Faisons mieux, allons chercher ces 500.000 de plus ! Et plus encore, si ça ne suffit pas. Il ne reste qu'à trouver où sont ces voix à recueillir. On peut penser aux "fâchés, pas facho", sans pour autant se dédire sur les valeurs d'ouverture et d'anti-discrimination qui irriguent la gauche. On peut penser aussi au monde agricole, le plus éloigné du contact avec des personnes d'origines étrangères et pourtant le plus appétents pour les discours xénophobes.
Et il faut le faire, car le programme l'avenir en commun est le plus beau produit de la gauche depuis l'aube de la Vème République. Imparfait, certes, mais lequel pourrait l'être, et lequel pourrait garantir que toutes les mesures envisagées pourront être prises durant un mandat qui sera traversé par des crises de toutes natures ? Il trace pourtant un horizon qui dépasse tous les clivages à gauche.
Viendra inévitablement la question afférente à l'identité de celle ou celui qui sera porte-parole de ce programme. Nous pouvons raisonnablemement espérer que vienne le temps des femmes.
Mais avant cette discussion, les votants seront libres de prendre leurs responsabilités pour écarter le risque Lepen, et puis il faudra renouveler l'expérience de campagnes victorieuses dans les circonscriptions législatives. Les député-e-s insoumises et insoumis ont fait la preuve de leur efficacité en contribuant au renforcement du droit à l'avortement, à la réhabilitation des militaires fusillés pour l'exemple durant la première guerre mondiale, à la reconnaissance de l'andométriose comme Affection Longue Durée, à l'amélioration de la protection des lanceurs d'alerte, à la valorisation des sapeurs-pompiers, à la protection de l'environnement en antarctique, la protection des enfants, à la bioétique, la défense des libertés, etc. Ce qui n'est pas une petite affaire lorsqu'on est face au rouleau compresseur de LAREM d'Emmanuel Macron qui a renoncé aux promesses sur l'écologie, notamment le glyphosate, et qui détruit le code du travail (moins 30% de saisine du Conseil des prud'hommes).

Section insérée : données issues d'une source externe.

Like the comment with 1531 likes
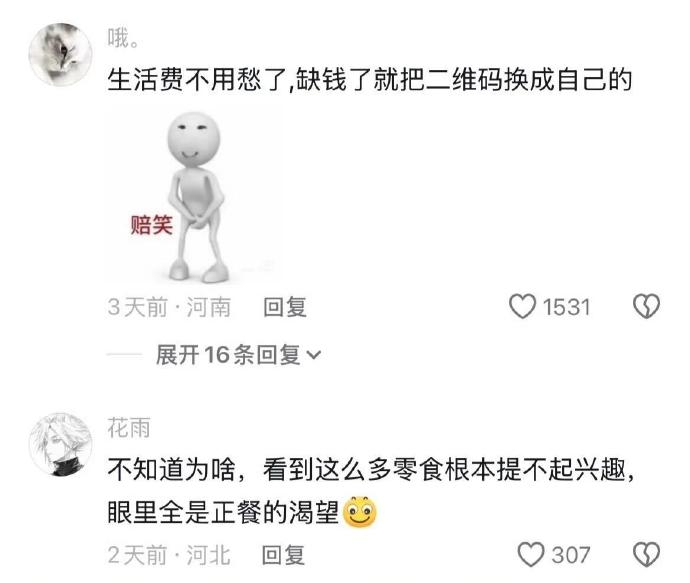(x=522, y=306)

"Faire mieux" commence donc déjà par porter la lutte aux législatives et envoyer un maximum d'élu-es pour défendre les valeurs républicaines de libertés, d'écologie, de communisme, de socialisme, qui transpirent du programme l'avenir en commun, sur la même méthode que la campagne de Mélenchon pour la présidentielle : rechercher le soutien populaire, présenter le programme l'avenir en commun en faisant usage de moyens techniques inédits, et aller chercher chaque voix.
L'union populaire demeurera non seulement un horizon transversal, mais un socle commun incontestable.